:: Do this ::
Express the lines of the listing below as a JSON list of strings, one string per line with blank lines omitted, starting at the beginning of the listing and ending at the line containing "coord(3,52)", both ends included. Leave the pictures out of the answer.

:: Text and element pointing records ::
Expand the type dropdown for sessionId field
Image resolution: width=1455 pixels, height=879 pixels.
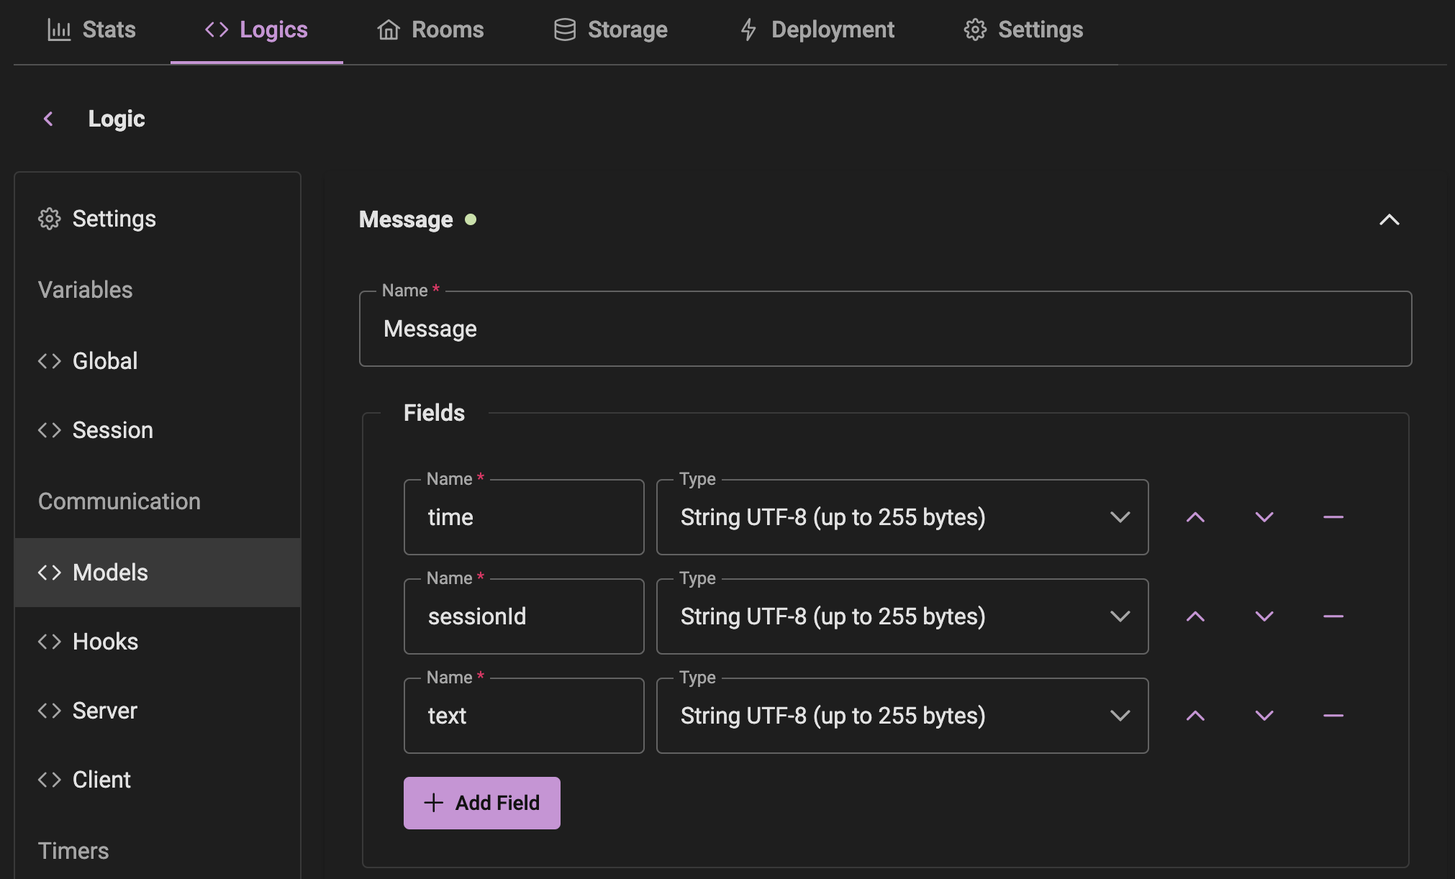tap(1120, 616)
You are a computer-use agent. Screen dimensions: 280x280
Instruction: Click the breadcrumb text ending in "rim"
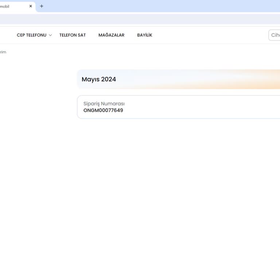coord(3,52)
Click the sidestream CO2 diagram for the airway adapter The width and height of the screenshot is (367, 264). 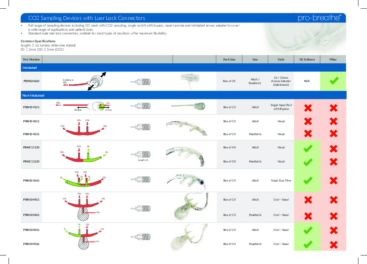(x=83, y=81)
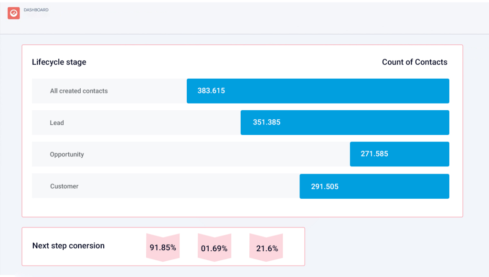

:: Problem solution ::
[
  "Expand the type dropdown for sessionId field",
  "Image resolution: width=1455 pixels, height=879 pixels.",
  "tap(1120, 616)",
  "You are a computer-use agent. Screen dimensions: 280x280",
  "Instruction: Click the breadcrumb text ending in \"rim\"",
  "coord(3,52)"
]